IS IT EVER TOO LATE TO START IMPLEMENTING THESE ELEMENTS WITH YOUR CHILDREN?
Absolutely not! It is never to late to begin something and make a change. Each and every one of us has this very moment to transform and create our families in a way we desire them to be. At first, it may feel awkward, and our children may be confused, but we have to start somewhere. In the end, our children will appreciate the effort, and you will be able to find the peace, fulfillment, and joy that parenting has to offer.
WHAT DO YOU THINK ARE SOME COMMON “MISTAKES” THAT WELL-MEANING PARENTS OFTEN MAKE?
I once worked with a family that was truly in crisis with an 8-year-old child who was battling a diagnosis of Obsessive Compulsive Disorder. He was constantly filled with an intense anxiety. What I remember most about this particular child was how much his parents loved him and were doing their best to help him. Yet, they were at a complete loss.
Over time, as I observed the family, it became shockingly obvious that the child was simply displaying the symptoms of the family unit as a whole. All of the anxiety, fear, and frustration of both parents was being shouldered by the child and exhibited through obsessive-compulsive behaviors. The parents were completely unaware of their role in their son’s condition. The lack of consciousness exhibited within this family had obvious repercussions, and underscores the need for parents to be mindful of their negative emotions so their children do not absorb them.

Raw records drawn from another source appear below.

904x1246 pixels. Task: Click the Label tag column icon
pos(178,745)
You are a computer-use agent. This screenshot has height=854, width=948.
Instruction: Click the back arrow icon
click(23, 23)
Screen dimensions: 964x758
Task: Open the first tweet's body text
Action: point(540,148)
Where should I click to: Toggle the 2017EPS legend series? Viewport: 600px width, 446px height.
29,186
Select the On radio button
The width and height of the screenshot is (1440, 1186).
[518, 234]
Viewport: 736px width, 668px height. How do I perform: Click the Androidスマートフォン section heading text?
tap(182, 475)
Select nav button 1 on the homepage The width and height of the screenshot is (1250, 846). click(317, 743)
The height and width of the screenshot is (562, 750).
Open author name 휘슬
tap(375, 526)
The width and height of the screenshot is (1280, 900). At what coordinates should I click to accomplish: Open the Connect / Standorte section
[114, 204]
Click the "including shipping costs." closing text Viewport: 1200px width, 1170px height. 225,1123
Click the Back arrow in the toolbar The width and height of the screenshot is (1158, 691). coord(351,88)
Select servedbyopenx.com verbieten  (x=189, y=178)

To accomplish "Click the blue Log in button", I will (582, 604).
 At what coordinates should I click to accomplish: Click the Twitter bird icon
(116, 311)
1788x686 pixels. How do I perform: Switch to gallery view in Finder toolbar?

WHAT ADVICE DO YOU HAVE FOR NEW PARENTS TO HELP THEM CONSCIOUSLY CONNECT WITH THEIR CHILDREN?
I would suggest to new parents that they do their best to tune everyone else out around them. When we become new parents, everybody has advice for us and they are more than willing to tell it to us. All of these outside voices can cloud our instincts, the voice in our heart, leaving us to feel confused and even cause you to parent in a way that might not be right for you and your child. Make the attempt to focus on your child and your inner self, which leads us to where the answers can be found.
WHAT WORDS OF WISDOM CAN YOU IMPART ON STRESSED-OUT AND OVER-WORKED PARENTS?
First of all, I want to say that we never actually fall short. We may feel that way, and tell ourselves that we are not good enough, but we are.
Each and every one of us is good enough. We need to stop comparing ourselves to others or judging ourselves based on what we see. I would suggest that over–stressed moms and dads should take time to focus on what is really important to them. Moms and dads should simplify the demands they impress upon themselves.
For example, having a sparkling clean house is truly not a factor in family happiness. I think we add more stress to ourselves by piling on all these things we think are necessary, but in reality, are not. It’s the moments spent laughing, talking, cuddling, sharing, and growing that will matter in our families. Get rid of the unnecessary and focus on what matters. This can take some time and shifting on a parent’s part. Believe me, I know. Not having a clean house can drive me crazy, but I have learned that if I have to choose between the clutter or missing time with my son, I’ll always accept the clutter. We need to simply look at the other areas in our lives where this same theory applies.